Tasks to complete
• A. In the excerpt on tariffs, why does buying a $109 product from a Vietnamese firm instead of paying $110 for a Chinese one count as a deadweight loss?
• B. According to the excerpt on tariffs, what percentage of U.S. imports did Mexico supply in 2018?
• C. Carry the excerpt on tariffs forward from its final sentence.

====== Selected excerpt

Just two weeks ago, the U.S. government lifted tariffs on Mexico and Canada. So, it was a surprise last week when President Trump tweeted the United States would impose an escalating tariff on all goods imported from Mexico until the flow of migrants to the United States’ southern border stops.

The pending tariffs have potential to hurt both American and Mexican economies, reported The Economist. “Two-thirds of American imports from Mexico are between related parties, where one partner owns at least 10 percent of the other, so any tariff will cause problems along tightly integrated supply chains.”

In 2018, Mexico was the second largest supplier of imported goods to the United States. It provided 13.6 percent of U.S. imports. In addition, Mexico was the second largest importer of U.S. goods. The country took in 15.9 percent of overall U.S. exports, including machinery, electrical machinery, mineral fuels, vehicles, and plastics, according to the Office of the United States Trade Representative.

The new tariffs (a.k.a. import taxes) may increase costs for ordinary Americans. Last week, Liberty Street Economics explained the costs associated with Chinese tariffs:

“U.S. purchasers of imports from China must now pay the import tax in addition to the base price. Thus, if a firm (or consumer) is importing goods for $100 a unit from China, a 10 percent tariff will cause the domestic price to rise to $110 per unit…it is not a true cost for the U.S. economy because the money is simply transferred from buyers of imports to government coffers and thus could, in principle, be rebated.”

A different type of cost occurs when companies find new suppliers. For example, a company that chooses not to pay tariffs can buy goods elsewhere. They might choose to pay a Vietnamese firm $109 for a product rather than pay a Chinese firm $110 ($100 plus a 10 percent tariff). In this situation, the consumer pays a higher price and there is no tariff revenue that could be rebated. This is called a deadweight loss.

In total, Liberty Street Economics estimated the cost of 2018 tariffs on Chinese goods at $419 a year for the typical household ($132 in deadweight loss). The tariffs imposed in 2019 are expected to cost $831 a year ($620 in deadweight loss).

============
====== Material provided

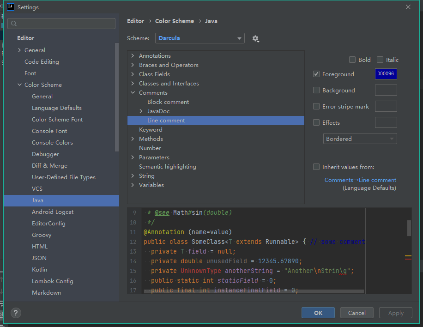Collapse the Comments tree node
This screenshot has width=423, height=327.
coord(133,93)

============

Set of answers
• A. The consumer still pays a higher price than before, but because the goods come from a supplier not subject to the tariff, no tariff revenue is collected that could be rebated.

• B. 13.6 percent.

• C.
Liberty Street Economics did not estimate the potential consumer cost of new tariffs on Mexico.

Major U.S. stock indices finished lower last week. Yields on U.S. Treasuries moved lower, too, suggesting investors may have been seeking safe havens.

Let’s hear it for the Dogs. Some people love cats. Some people love dogs. Some people believe your preference offers insight to your personality. You have probably heard variations on this idea. WebMD offered the example that cat owners are open, curious, creative thinkers, while dog owners are outgoing, enthusiastic, self-disciplined planners.

Recently, a bit of data emerged that may please dog owners in Britain. It seems canines in the United Kingdom are outstanding personal trainers. A University of Liverpool study, published in April in Scientific Reports, found:

“The odds of [dog owners] meeting current physical activity guidelines of 150 minutes per week were four times greater than for [people who don’t own dogs]. Children with dogs reported more minutes of walking and free-time (unstructured) activity. Dog ownership is associated with more recreational walking and considerably greater odds of meeting [physical activity] guidelines…It is recommended that adults undertake at least 150 minutes of moderate-to-vigorous intensity physical (MVPA) activity per week.”

British dogs are better at ensuring their owners get enough exercise than American and Australian dogs. In both the United States and Australia, a significant number of dog owners reported their dogs live outside and exercise on their own.

Few cats are willing be leashed and taken for walks, so cat ownership is less likely to help owners meet physical activity goals. Regardless, cat owners may realize some health benefits. A University of Minnesota study found cat owners were 30 percent less likely to die from heart attacks or strokes than non-cat owners. It remains unclear whether cats help lower stress and anxiety or cat owners tend to have low-stress personalities.

Weekly Focus – Think About It
“Owners of dogs will have noticed that, if you provide them with food and water and shelter and affection, they will think you are god. Whereas owners of cats are compelled to realize that, if you provide them with food and water and shelter and affection, they draw the conclusion that they are gods.”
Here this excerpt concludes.